New Fire Station coming to Rock Quarry Road: Vote on Public Art

Gray Raleigh-FD

In 2017, Raleigh City Council approved relocating Fire Station 3, now located on S. East Street in Southeast Raleigh, to 1000 Rock Quarry Road. The new site is located at the split of Rock Quarry Road and Raleigh Blvd. The decision to relocate the fire station was made because of the age of the facility, the need for more dormitory and parking space, and to ensure the fire station continues to meet response times and avoid coverage gaps in a growing city, Raleigh City Councilman Corey Branch said.

The $11.5M construction project is in the design phase and is expected to be completed over the next two years. The new 12,000-sq-ft facility will offer two apparatus bays to house engine 3 and a backup engine or ladder reserve.

The history of Fire Station 3 dates back to 1951. It became home to The Victor Fire Company, the pioneering, all-Black, formerly enslaved team of volunteer firefighters who, in 1870, won one of the first firefighter competitions for black and white fighters in the state. They served Southeast Raleigh from this fire station.
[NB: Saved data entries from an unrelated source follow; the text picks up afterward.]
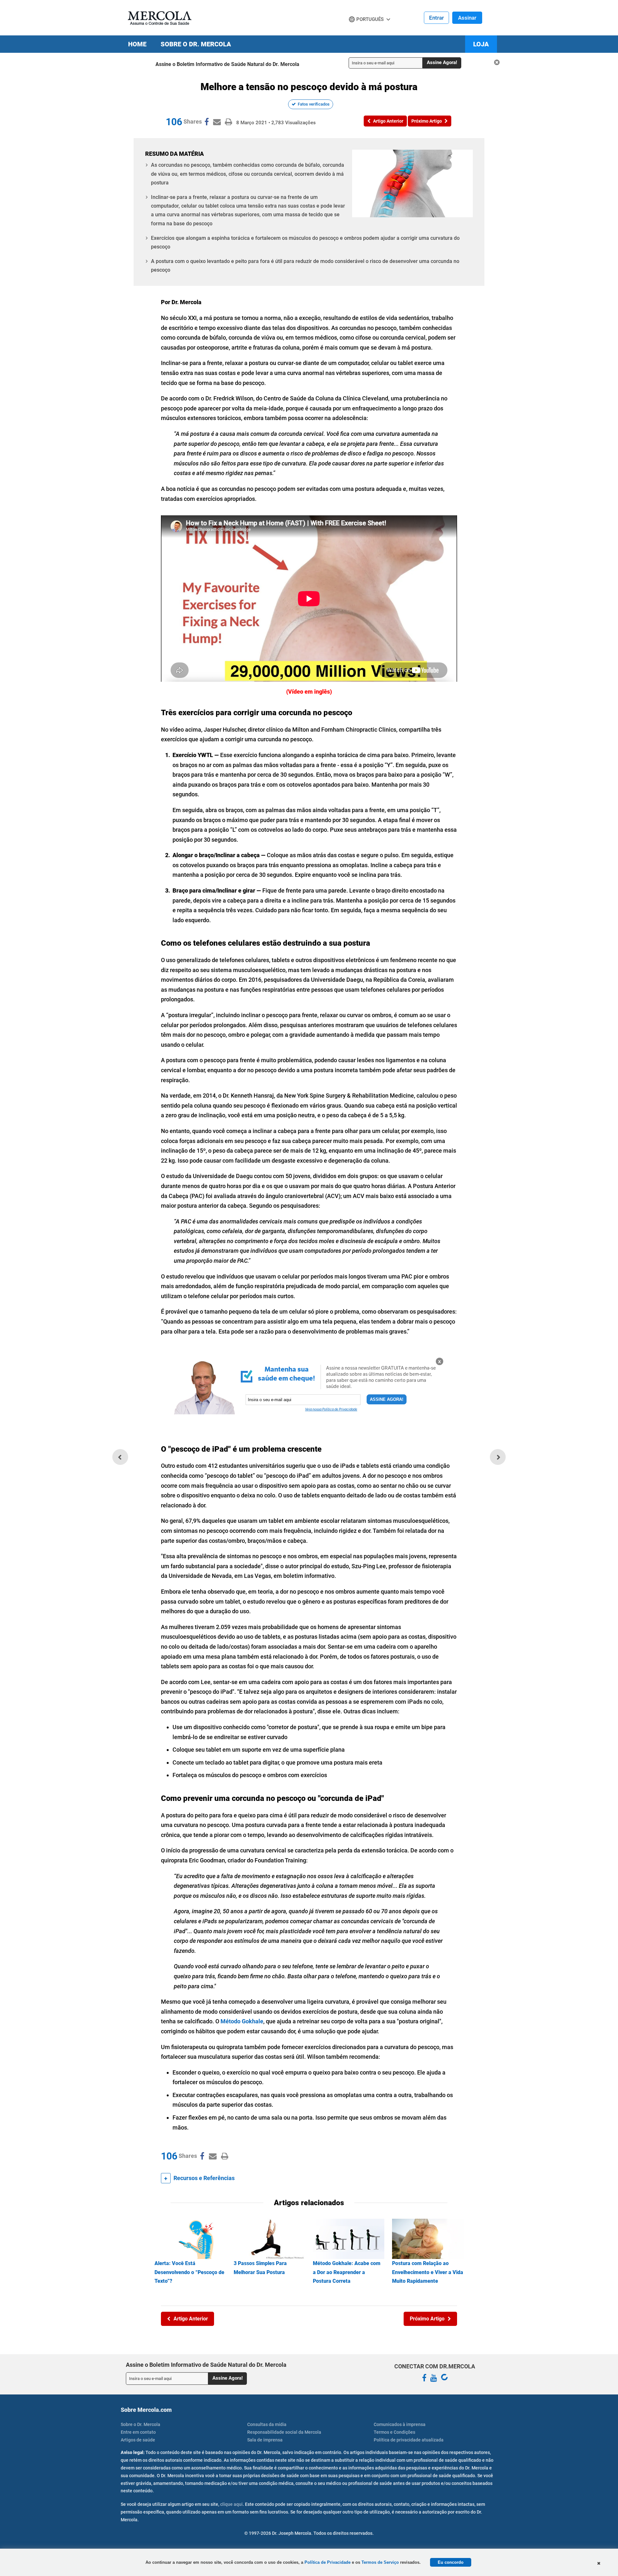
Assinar (467, 17)
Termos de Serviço (380, 2562)
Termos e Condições (394, 2432)
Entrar (436, 17)
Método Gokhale (241, 2021)
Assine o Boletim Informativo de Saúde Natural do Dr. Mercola (227, 64)
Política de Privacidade (327, 2562)
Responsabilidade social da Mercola (284, 2432)
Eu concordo (451, 2562)
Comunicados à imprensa (400, 2424)
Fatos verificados (314, 104)
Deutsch (360, 31)
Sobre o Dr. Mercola (196, 44)
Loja (481, 44)
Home (137, 44)
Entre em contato (138, 2432)
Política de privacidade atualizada (409, 2439)
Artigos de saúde (138, 2439)
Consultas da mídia (266, 2424)
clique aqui (231, 2504)
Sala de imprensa (265, 2439)
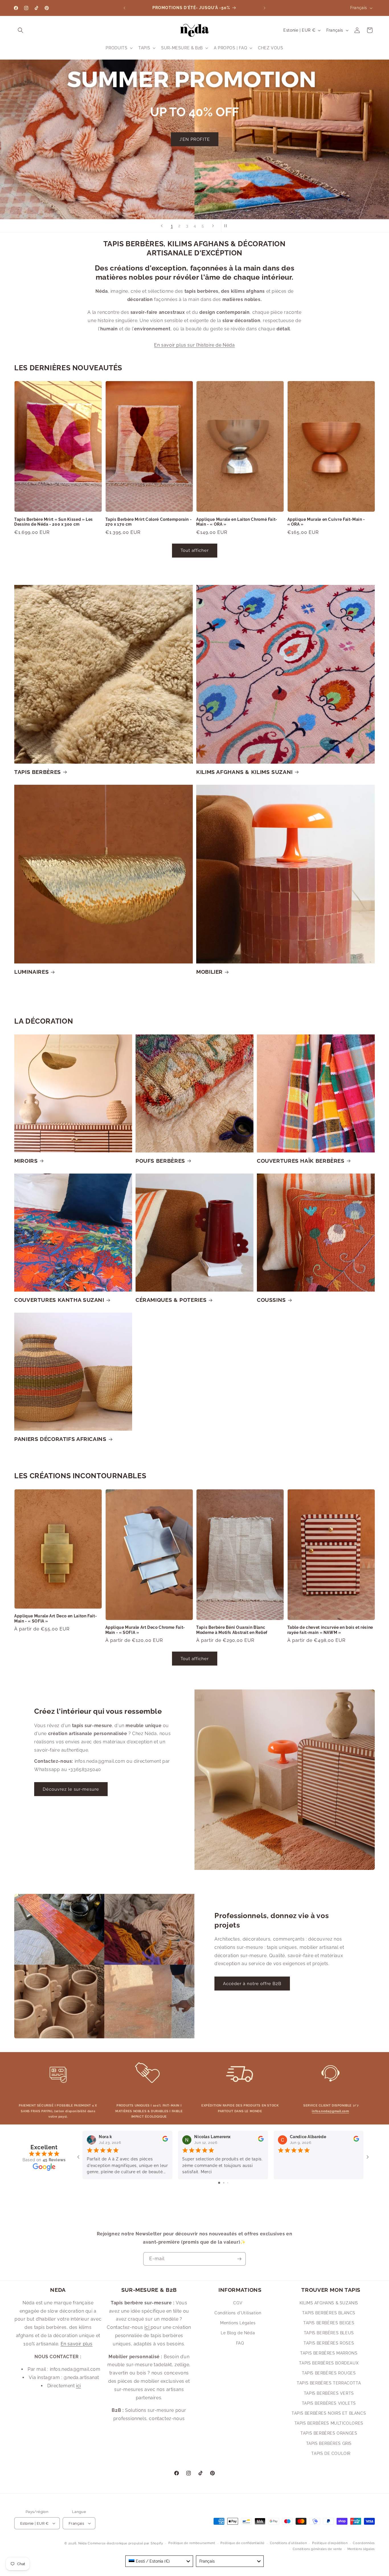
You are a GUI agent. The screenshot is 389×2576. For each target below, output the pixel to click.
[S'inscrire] (239, 2259)
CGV (237, 2303)
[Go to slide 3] (227, 2182)
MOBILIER (209, 972)
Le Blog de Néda (238, 2333)
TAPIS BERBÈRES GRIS (329, 2443)
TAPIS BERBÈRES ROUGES (329, 2373)
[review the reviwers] (165, 2140)
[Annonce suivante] (264, 8)
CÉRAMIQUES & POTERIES (171, 1300)
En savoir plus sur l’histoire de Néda (194, 345)
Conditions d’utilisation (288, 2543)
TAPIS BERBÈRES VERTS (329, 2393)
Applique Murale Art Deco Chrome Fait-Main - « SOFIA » (145, 1630)
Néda (82, 2543)
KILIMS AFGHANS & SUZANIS (329, 2303)
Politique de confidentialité (242, 2543)
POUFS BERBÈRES (160, 1161)
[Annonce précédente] (124, 8)
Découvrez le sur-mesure (71, 1789)
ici (78, 2385)
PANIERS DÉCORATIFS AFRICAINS (60, 1439)
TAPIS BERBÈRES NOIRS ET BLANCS (329, 2413)
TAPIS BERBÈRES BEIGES (329, 2323)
To commemorate the history and contributions of local black firefighters, the city is making plans to install public art at the new station. Last year, the City of Raleigh Public Art Department held a process to select an artist to conduct engagement and design, create, and install public art for the new facility. The artist selected was Maxwell Emcays out of Chicago. Experienced working in communities similar to Southeast Raleigh, Emcays has spent the last eight months talking to members of the new Victor Fire Company, a nonprofit spearheaded by city firefighter Chaz Moore, and collecting stories from local historians and African-American history experts such as Wake County librarian Wanda Cox-Bailey.

Most notably, Emcays met with Mr. Welton “Shag” Jones, one of the original seven black firefighters hired by the city in 1963. Mr. Jones passed away June 5, 2022, but his legacy will live on through this work of art.

From the input gathered, Emcays created three concepts, all presented in red, each with its own communal invitation to visitors to walk through, explore, or take a seat. Community input is needed to determine which of the concepts should be advanced for final approval. You may click here to view the concepts and vote on your choice.

In the coming weeks, Emcays will visit Southeast Raleigh Elementary to talk to the students about Fire Station 3 and the public art project. Professionals will also be on hand to talk about careers in fire science.